Photo credit: mhaw shredded via photopin (license)

A brief ePrivacy history

The EU’s Directive on Privacy and Electronic Communications (ePrivacy Directive) was adopted in 2002 to harmonize Member States’ laws and policies to ensure the right to privacy and other fundamental rights and freedoms in relation to data processing in the electronic communication sector. But, according to the European Commission, the ePrivacy Directive needs updating in light of recent technological developments and the adoption of the GDPR.

The EC first addressed the need to update the ePrivacy Directive in 2015, and on January 10, 2017, adopted a proposal for an ePrivacy Regulation that will apply automatically in all EU member states.

In September 2017, the Council of the European Union released its first redraft of the ePR, focusing on the articles, and promising to examine the recitals in the future. That following month, the Plenary of the European Parliament adopted—by a vote of 318 to 280, with 20 abstaining—a legislative resolution containing a series of suggested amendments (168 in total) based on a report put together by the Committee on Civil Liberties, Justice and Home Affairs (LIBE).
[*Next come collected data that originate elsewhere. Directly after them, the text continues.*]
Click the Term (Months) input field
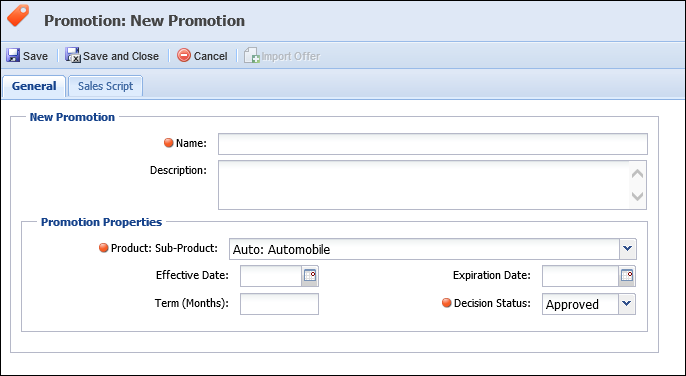 pyautogui.click(x=279, y=304)

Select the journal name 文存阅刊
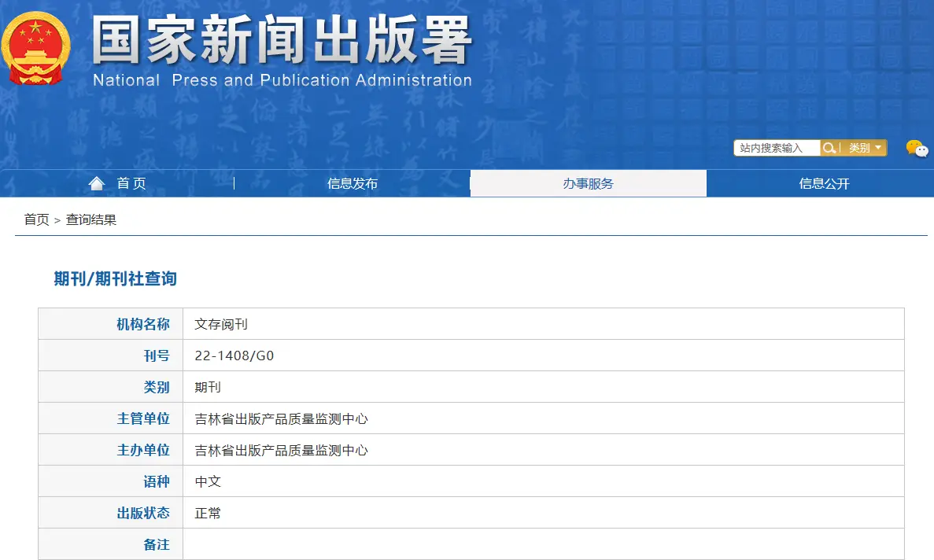coord(222,324)
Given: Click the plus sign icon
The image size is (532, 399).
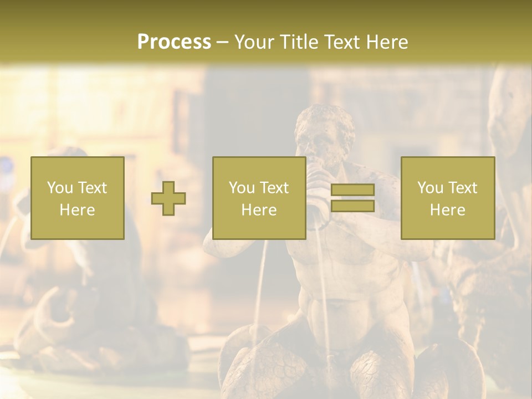Looking at the screenshot, I should pos(168,198).
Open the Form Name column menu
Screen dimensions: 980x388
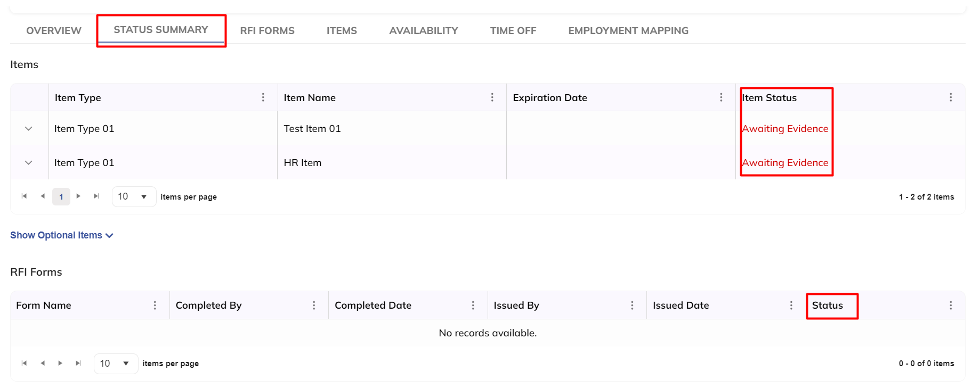click(x=155, y=306)
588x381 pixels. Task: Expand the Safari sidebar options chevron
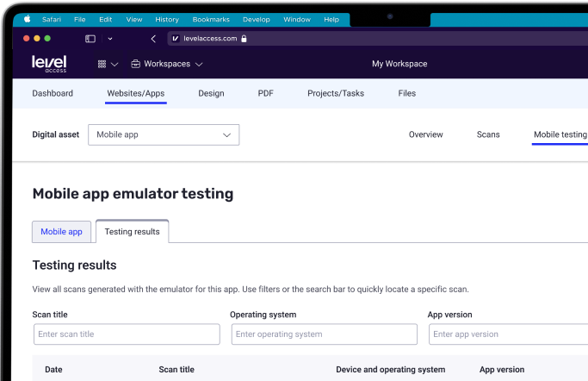pos(109,39)
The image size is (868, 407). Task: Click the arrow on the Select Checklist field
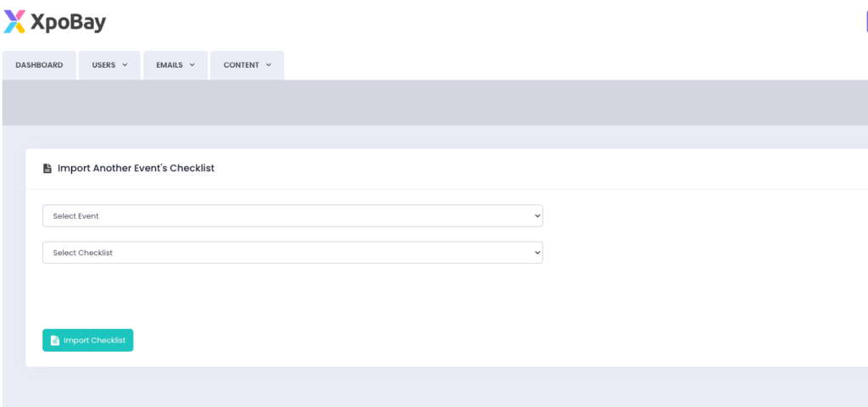click(537, 253)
The LIBE inquiry had concluded that some aspects of the ePrivacy Regulation “must be strengthened in order to guarantee a high level of protection as afforded by Regulation (EU) 2016/679, the Charter of Fundamental Rights and the ECHR.” In crafting these amendments, the LIBE committee solicited the opinions of four other committees (ENVI, ITRE, IMCO, and JURI), and received input from over 70 entities, including information, technology, and software companies; trade associations; telecommunications firms; data protection authorities; industry trade groups; and consumer and advocacy organizations.